Austria rejoiced. Bells pealed, brass bands blared and thumped, choirs sang the national anthem, and the Vienna woods resounded to waltzes. For the first time in 17 years, Austria was free and sovereign. At 11:30 a.m. one day last week, the foreign ministers of Russia, France, Britain and the U.S. met in the marble room of Vienna’s Belvedere Palace and signed their names with gold pens to the Austrian State Treaty.

Article 35. Long delayed and often despaired of during almost nine years of negotiations and Soviet stalling, the final text of the treaty was hammered out in nine days’ bargaining between the ambassadors to Vienna of the Big Four occupying powers. The ambassadors’ conference, conducted in strictest secrecy, was probably the most cordial and fruitful session that Western negotiators have had with the Communists since World War II.

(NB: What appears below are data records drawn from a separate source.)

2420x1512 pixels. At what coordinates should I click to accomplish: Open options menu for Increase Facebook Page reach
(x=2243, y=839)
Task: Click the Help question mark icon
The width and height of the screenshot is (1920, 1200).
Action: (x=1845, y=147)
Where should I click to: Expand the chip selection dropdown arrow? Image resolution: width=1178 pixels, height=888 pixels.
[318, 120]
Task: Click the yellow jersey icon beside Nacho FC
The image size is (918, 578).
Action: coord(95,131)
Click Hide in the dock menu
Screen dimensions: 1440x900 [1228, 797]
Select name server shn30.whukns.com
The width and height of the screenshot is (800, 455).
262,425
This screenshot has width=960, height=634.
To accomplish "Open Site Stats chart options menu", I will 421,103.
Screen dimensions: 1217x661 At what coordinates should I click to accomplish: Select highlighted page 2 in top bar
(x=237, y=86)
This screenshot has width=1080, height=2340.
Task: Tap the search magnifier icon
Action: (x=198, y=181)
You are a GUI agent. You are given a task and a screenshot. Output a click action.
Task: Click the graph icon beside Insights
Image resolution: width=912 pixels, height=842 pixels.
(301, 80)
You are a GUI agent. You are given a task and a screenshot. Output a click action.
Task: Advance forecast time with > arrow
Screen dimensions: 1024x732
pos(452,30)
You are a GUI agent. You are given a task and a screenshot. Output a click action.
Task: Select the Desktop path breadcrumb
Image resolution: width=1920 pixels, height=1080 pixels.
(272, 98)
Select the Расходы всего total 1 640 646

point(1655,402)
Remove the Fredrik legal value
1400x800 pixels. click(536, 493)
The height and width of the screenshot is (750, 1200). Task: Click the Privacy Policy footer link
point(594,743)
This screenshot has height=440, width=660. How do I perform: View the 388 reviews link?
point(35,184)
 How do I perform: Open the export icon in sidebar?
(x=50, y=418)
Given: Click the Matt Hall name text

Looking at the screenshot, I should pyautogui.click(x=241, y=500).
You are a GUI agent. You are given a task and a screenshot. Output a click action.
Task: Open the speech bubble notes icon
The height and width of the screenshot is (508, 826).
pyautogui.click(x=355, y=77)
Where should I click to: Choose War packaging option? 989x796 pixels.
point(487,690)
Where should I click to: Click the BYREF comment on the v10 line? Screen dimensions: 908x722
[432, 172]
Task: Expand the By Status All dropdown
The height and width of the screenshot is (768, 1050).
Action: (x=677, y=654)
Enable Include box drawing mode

The last stumbling block was Article 35, which made over to the Soviet Union a vast collection of former German enterprises in Austria, including the Danube Shipping Co. and a 30-year title to some 60% of Austrian oil properties. In its anxiety to get an Austrian treaty signed, the West was willing, as late as 1954, to accept Article 35. Actually, the article was superseded last month when Austrian Chancellor Julius Raab flew to Moscow and agreed to buy back the German assets with a ransom of $2,000,000 cash, 10 million tons of oil and $150 million worth of manufactured goods in ten years. Russian Ambassador Ivan I. Ilyichev insisted that Article 35 remain in the treaty, on the ground that Raab’s deal with Moscow was purely bilateral, and no business of the West.

Spotting Snags. U.S. Ambassador Llewellyn E. (“Tommy”) Thompson was quick to spot the snag. Keeping Article 35 in the treaty, he pointed out, would give the Soviet Union a permanent legal pretext for reviving its claims on Austria, should Moscow ever decide to welsh on its deal with Raab. Washington, London and Paris supported Thompson’s stand. John Foster Dulles made it plain that he would not fly to Vienna to sign the Austrian treaty unless Ilyichev yielded. The result was a compromise: Article 35 was left in the treaty, but a note was attached, binding the Russians to the arrangements made with Raab in Moscow.

From that moment on, the treaty was ready for signature. Its main provisions: ¶ Restore Austrian independence by promising to withdraw the 60,000 occupation troops “within ninety days”; ¶ Establish Austria’s boundaries as they were on Jan. 1, 1938. and forbid another Anschluss with Germany; ¶ Respect Austria’s territorial integrity. Additionally, the Big Four are expected to promise to “recognize and observe” Austria’s neutrality.

Austria’s Foreign Minister Leopold Figl had gone out of his way to say that Austrian independence was “particularly due to American help.” When Molotov arrived from Warsaw (see above), all grinny with benevolence, Figl greeted him at the airport with a good-natured but double-edged reference to Austria’s ten years of occupation. “Now you come as a real liberator,” Figl told Molotov.

At the Austrians’ earnest request the Big Four agreed to eliminate a war-guilt clause written into the treaty. Then, after the signing, Figl led the four foreign ministers onto the balcony of Belvedere Palace. A cheering crowd went wild when the Austrian waved a copy of the treaty over his head. Molotov, Dulles, Macmillan and Pinay clasped hands together and solemnly held them aloft. That gesture, too, brought down the house.